=== Records supplied ===

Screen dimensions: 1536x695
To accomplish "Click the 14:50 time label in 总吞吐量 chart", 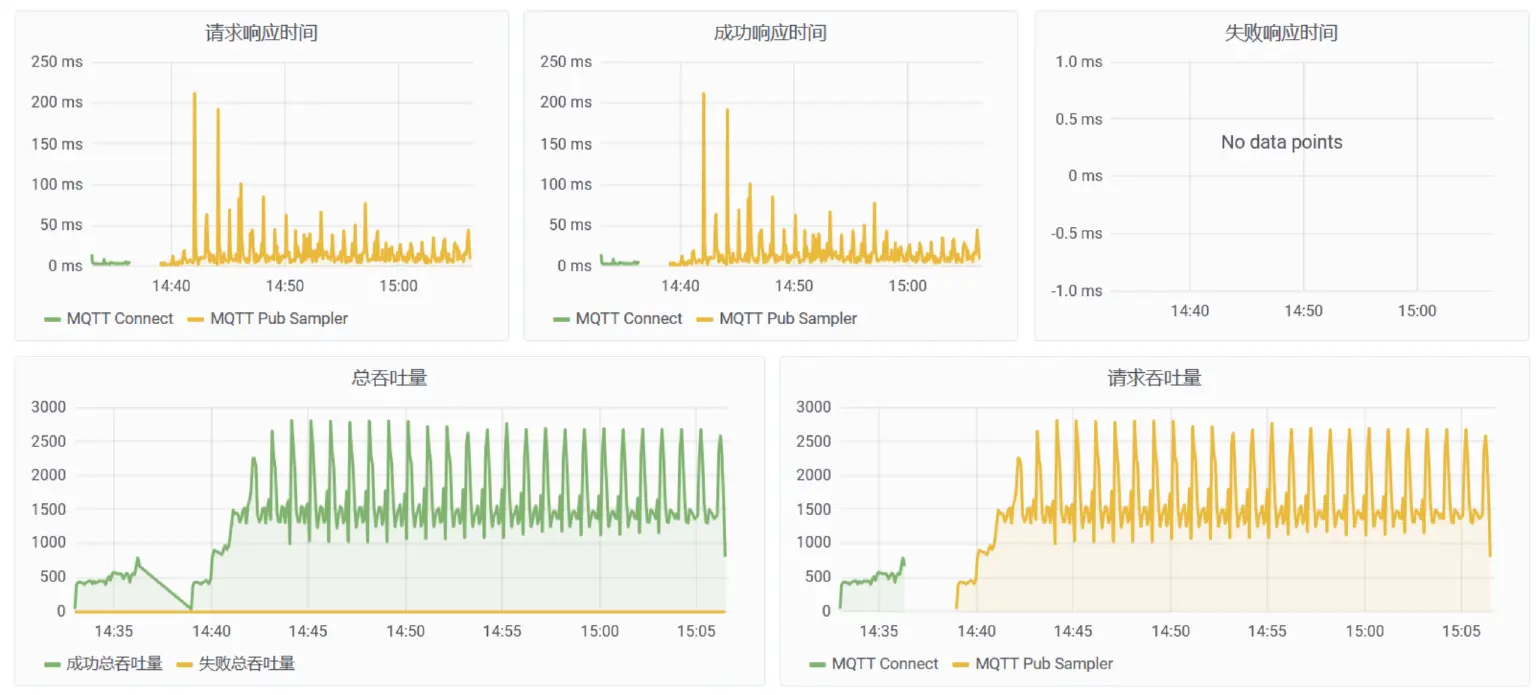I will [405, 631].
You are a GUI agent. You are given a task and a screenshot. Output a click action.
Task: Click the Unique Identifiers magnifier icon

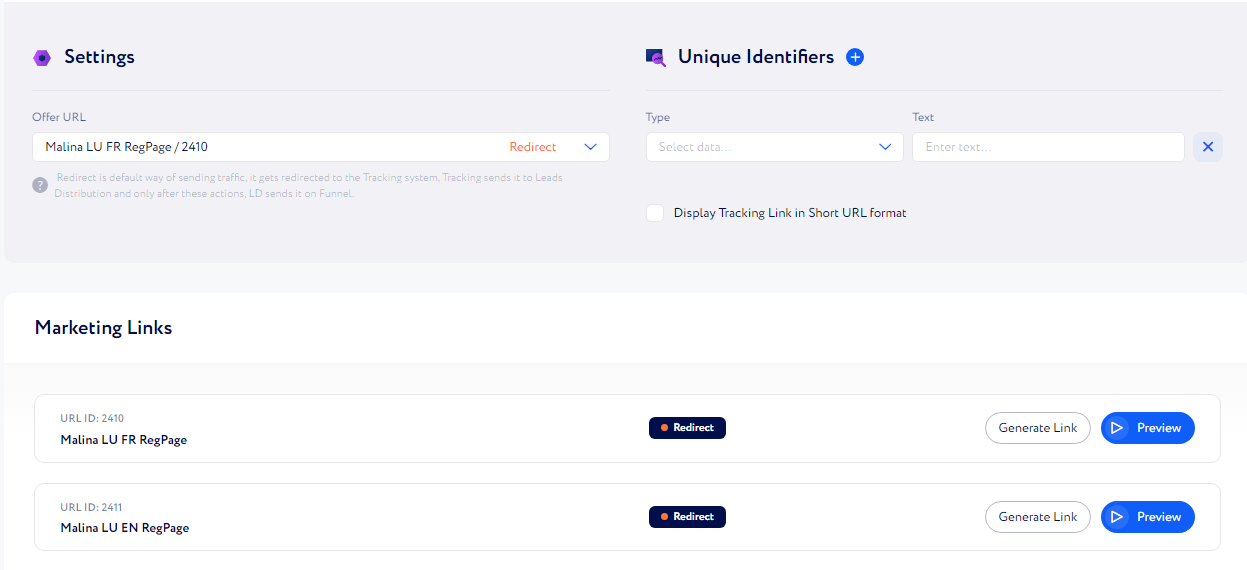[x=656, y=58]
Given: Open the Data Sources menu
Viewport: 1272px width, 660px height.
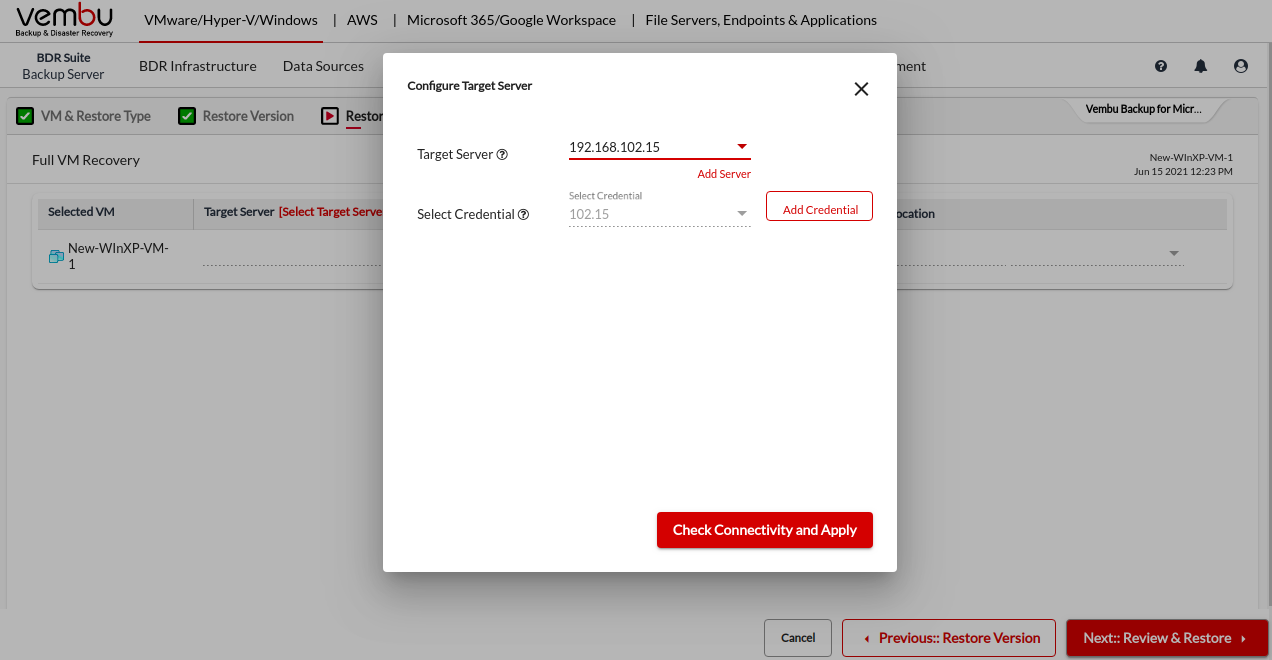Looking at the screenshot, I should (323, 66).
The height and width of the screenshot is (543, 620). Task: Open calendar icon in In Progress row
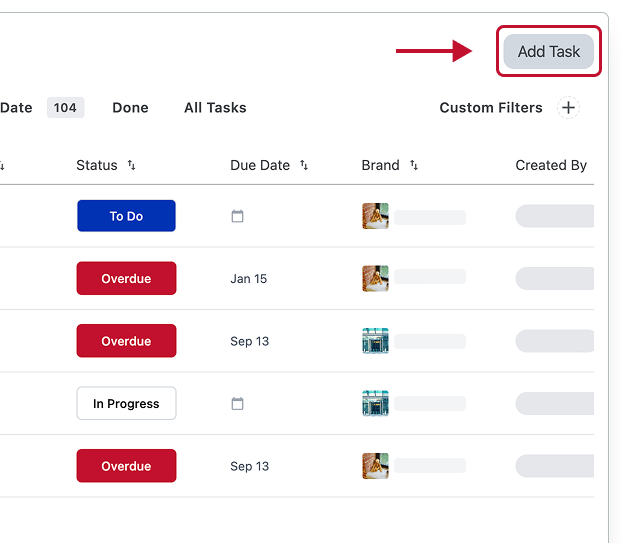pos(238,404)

=== Exercise goal ===
Each line from the one holding "Task: Click the" through the last line of the records above must be duplicated exactly, and pictures must not be.

=== Result of this exercise ===
Task: Click the Unique Identifiers magnifier icon

[x=656, y=58]
Given: Open the Data Sources menu
Viewport: 1272px width, 660px height.
Looking at the screenshot, I should (323, 66).
The height and width of the screenshot is (543, 620). Task: Open calendar icon in In Progress row
pos(238,404)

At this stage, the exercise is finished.